EXTRACT PROVIDED:
# crawfish



## Predator (Jan 25, 2003)

I would like to feed my p's and other preds. crawfish. I would like to go down to the river and catch them. Should I quarantine them before feeding? medicate the crawfish tank? any info. would be a great help.


----------



## MPower (Jan 29, 2003)

When I caught live trout I never quarratined them just threw them in. Crawfish might be different. I don' think there nothing harmful.


----------



## SnowCichlid. (Jan 10, 2003)

best solution would be to chuck these guys in a quarentine tank for a few weeks before the first feeding just to see waht happens, then after that if you collect from the same source you are more than likly to be OK


----------



## Innes (Jan 13, 2003)

I would suggest that you always quarentine anything you want to add to your piranha tank, especially if it is from an outside source.


----------



## piranha13 (Jan 24, 2003)

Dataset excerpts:
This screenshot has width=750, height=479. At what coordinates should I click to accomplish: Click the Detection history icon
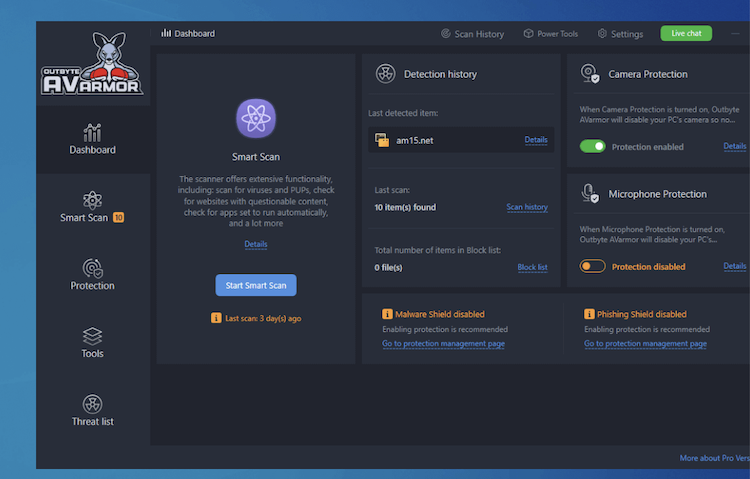pyautogui.click(x=385, y=74)
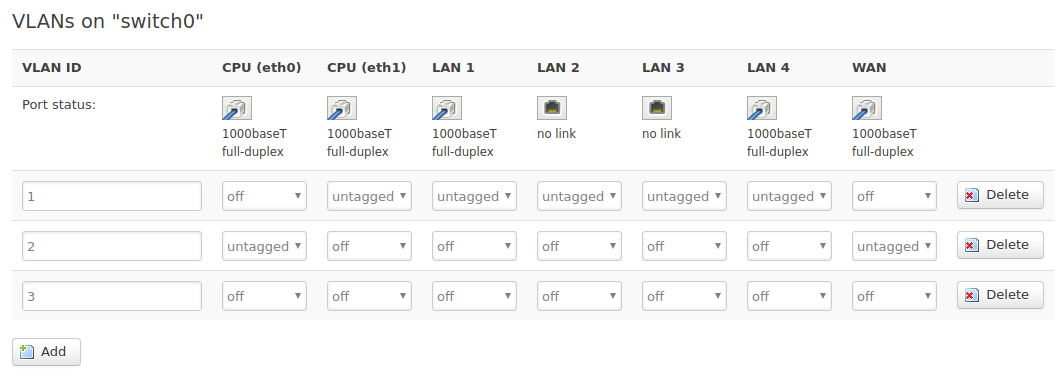Image resolution: width=1058 pixels, height=379 pixels.
Task: Click the LAN 4 connected port icon
Action: (762, 108)
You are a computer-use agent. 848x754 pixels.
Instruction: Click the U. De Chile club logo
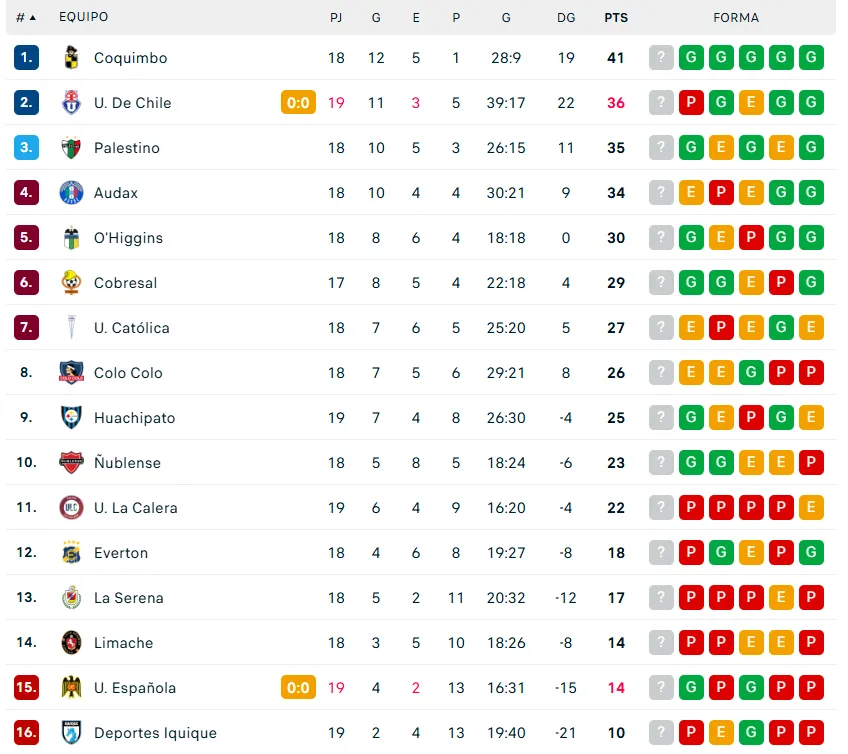71,103
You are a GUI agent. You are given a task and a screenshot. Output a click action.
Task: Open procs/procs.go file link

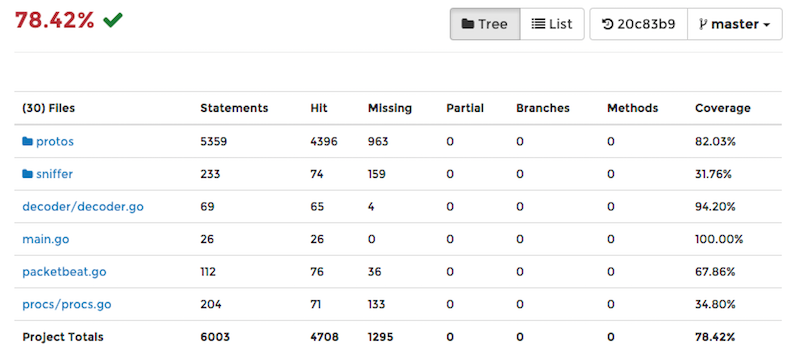(67, 304)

WHAT TO WORK ON:
a. In the crawfish thread, how long does SnowCichlid recommend keeping the crawfish in a quarantine tank before the first feeding?
b. Translate this sentence from the crawfish thread into Spanish: "I would like to go down to the river and catch them."
The data bears no relation to the crawfish thread.

REPLIES:
a. A few weeks.

b. Me gustaría bajar al río y atraparlos.